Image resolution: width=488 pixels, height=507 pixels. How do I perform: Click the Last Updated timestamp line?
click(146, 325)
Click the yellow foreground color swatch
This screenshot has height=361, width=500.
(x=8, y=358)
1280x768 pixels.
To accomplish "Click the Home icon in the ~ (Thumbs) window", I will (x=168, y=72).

---

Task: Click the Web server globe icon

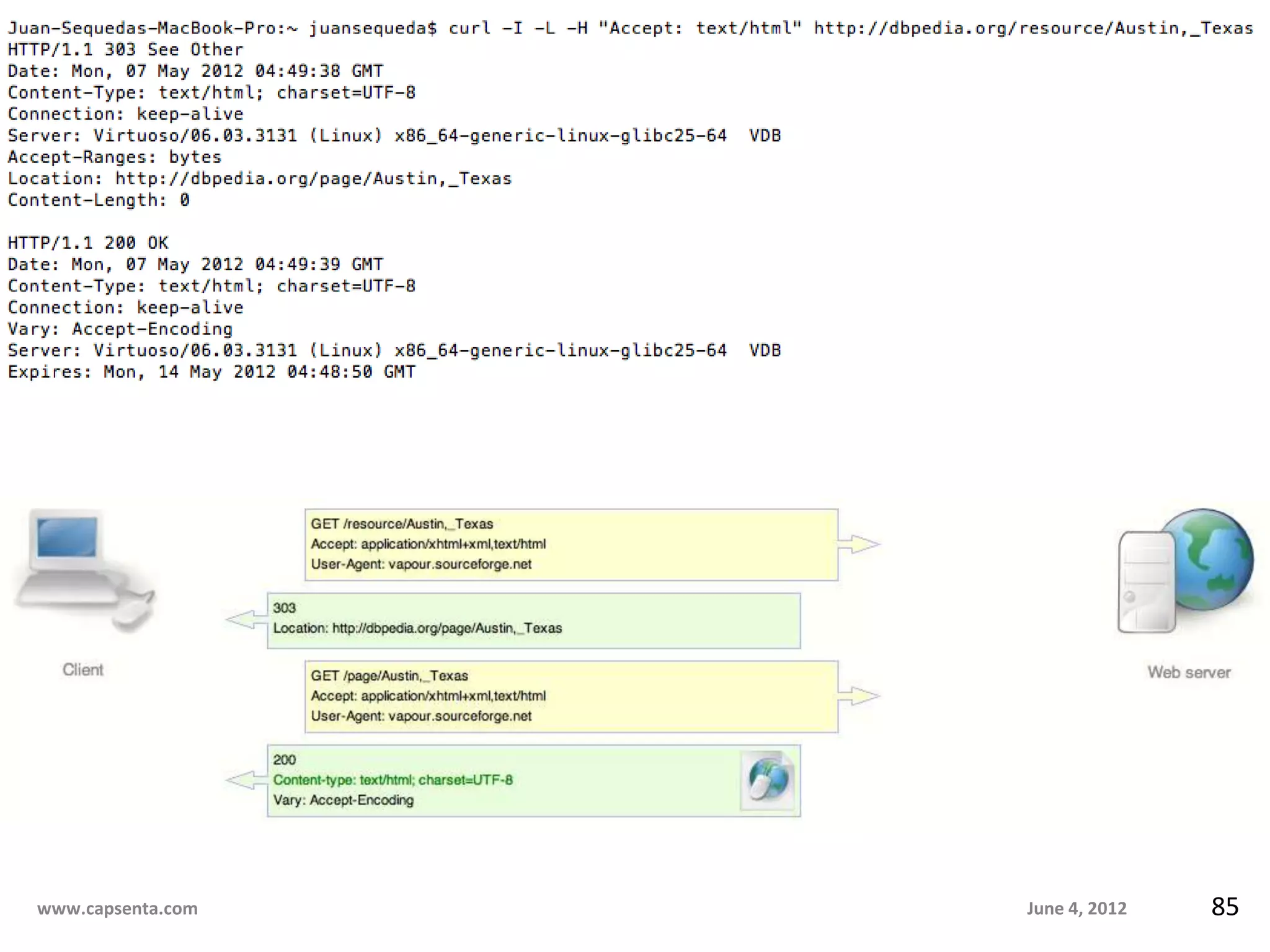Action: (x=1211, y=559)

■ Given task
Rewrite the listing lines as a JSON list of strings, one string per line and no blank lines, starting at the line containing "Image resolution: width=488" and ending at the line containing "will (x=168, y=72).".

■ Worked answer
[
  "Image resolution: width=488 pixels, height=507 pixels. How do I perform: Click the Last Updated timestamp line?",
  "click(146, 325)",
  "Click the yellow foreground color swatch",
  "This screenshot has height=361, width=500.",
  "(x=8, y=358)",
  "1280x768 pixels.",
  "To accomplish \"Click the Home icon in the ~ (Thumbs) window\", I will (x=168, y=72)."
]